Work order. The word "Bowl" marks the lines to keep; find each one in the data and copy it.

Entries supplied.
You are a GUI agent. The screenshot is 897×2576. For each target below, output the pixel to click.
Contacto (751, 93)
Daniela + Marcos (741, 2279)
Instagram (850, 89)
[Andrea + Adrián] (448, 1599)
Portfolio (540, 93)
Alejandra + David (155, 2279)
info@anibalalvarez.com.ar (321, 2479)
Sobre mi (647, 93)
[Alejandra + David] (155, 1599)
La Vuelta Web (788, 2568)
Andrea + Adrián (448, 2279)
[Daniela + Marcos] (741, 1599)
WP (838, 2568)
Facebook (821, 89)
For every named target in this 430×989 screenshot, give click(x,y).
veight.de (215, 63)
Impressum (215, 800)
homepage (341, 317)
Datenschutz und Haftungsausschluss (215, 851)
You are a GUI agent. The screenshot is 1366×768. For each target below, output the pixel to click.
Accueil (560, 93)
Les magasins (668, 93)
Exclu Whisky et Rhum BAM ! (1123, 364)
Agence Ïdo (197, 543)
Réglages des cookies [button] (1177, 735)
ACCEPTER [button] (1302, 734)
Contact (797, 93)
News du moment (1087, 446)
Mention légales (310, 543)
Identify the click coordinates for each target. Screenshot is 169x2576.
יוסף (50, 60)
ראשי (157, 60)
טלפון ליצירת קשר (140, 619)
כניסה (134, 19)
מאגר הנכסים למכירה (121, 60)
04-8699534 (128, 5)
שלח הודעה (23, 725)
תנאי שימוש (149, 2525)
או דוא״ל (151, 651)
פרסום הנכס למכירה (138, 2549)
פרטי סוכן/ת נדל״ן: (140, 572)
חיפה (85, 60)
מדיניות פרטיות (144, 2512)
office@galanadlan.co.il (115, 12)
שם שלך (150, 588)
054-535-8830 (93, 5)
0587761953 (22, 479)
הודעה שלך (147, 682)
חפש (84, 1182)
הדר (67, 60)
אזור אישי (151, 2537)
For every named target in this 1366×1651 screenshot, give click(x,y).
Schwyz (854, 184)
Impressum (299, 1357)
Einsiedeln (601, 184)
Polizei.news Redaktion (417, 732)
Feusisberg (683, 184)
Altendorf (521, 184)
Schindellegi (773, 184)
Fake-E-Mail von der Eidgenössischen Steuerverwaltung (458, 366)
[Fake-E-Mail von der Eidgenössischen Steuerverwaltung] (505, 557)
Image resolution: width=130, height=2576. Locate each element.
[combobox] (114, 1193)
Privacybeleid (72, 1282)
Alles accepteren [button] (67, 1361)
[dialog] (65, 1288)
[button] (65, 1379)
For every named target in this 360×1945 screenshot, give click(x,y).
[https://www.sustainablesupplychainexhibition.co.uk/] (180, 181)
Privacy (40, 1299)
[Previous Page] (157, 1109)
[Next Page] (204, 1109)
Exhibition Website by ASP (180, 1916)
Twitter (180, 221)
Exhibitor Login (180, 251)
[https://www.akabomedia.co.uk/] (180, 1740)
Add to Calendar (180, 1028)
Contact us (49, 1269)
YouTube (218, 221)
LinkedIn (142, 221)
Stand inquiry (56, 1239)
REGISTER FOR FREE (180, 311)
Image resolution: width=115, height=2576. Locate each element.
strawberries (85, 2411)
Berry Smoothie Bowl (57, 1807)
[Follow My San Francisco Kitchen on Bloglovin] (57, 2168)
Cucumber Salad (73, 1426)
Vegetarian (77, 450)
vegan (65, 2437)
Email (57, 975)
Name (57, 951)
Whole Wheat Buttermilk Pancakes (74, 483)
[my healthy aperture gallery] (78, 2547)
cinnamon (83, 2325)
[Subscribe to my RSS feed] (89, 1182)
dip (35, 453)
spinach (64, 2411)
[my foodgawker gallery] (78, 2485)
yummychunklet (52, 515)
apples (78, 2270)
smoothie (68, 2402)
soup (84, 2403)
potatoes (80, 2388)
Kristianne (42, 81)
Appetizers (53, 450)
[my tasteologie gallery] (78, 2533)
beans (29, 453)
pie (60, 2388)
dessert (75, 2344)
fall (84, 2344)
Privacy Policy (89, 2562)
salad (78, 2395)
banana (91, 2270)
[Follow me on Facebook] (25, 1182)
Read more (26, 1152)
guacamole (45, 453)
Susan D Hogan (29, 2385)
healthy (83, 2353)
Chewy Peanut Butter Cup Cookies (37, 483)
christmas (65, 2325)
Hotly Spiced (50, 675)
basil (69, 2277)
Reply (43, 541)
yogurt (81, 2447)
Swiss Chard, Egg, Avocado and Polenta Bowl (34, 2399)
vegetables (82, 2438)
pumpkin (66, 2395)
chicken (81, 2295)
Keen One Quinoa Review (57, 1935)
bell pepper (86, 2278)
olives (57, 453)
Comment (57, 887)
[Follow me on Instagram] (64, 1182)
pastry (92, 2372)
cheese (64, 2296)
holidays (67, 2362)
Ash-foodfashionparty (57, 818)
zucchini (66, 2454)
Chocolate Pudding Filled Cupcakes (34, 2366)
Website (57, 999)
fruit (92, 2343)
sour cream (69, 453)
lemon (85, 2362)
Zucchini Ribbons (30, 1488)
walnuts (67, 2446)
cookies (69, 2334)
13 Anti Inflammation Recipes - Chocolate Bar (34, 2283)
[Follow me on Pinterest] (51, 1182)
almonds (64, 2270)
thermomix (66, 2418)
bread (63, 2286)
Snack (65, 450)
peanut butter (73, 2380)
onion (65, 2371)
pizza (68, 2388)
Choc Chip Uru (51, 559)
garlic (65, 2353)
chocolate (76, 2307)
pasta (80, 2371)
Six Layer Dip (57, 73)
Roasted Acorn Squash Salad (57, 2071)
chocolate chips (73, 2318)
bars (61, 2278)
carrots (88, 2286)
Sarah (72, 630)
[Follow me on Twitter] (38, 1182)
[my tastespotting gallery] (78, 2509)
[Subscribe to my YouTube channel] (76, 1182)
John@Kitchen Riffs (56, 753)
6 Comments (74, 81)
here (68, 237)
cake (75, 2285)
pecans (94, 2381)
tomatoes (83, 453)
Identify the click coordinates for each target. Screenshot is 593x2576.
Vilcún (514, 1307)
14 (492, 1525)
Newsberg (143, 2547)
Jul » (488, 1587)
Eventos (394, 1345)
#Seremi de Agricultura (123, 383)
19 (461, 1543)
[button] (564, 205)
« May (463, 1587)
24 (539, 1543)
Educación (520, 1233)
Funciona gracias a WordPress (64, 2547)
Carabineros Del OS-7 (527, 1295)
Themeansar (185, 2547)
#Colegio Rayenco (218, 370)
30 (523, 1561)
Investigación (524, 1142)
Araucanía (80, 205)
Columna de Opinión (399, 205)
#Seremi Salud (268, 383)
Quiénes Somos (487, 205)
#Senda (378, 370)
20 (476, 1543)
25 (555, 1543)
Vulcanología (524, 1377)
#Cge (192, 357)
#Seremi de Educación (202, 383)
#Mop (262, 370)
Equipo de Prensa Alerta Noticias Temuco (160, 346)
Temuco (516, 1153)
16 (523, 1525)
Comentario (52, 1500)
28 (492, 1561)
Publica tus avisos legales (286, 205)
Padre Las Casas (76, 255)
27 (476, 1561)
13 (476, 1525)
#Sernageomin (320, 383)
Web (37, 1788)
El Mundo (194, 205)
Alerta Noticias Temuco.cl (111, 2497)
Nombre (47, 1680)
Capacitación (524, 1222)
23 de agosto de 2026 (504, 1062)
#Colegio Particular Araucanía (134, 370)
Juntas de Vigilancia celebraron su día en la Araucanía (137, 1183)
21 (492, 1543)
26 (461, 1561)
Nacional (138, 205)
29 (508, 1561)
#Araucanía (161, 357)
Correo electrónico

Solution.
Berry Smoothie Bowl (57, 1807)
Swiss Chard, Egg, Avocado and Polenta Bowl (34, 2399)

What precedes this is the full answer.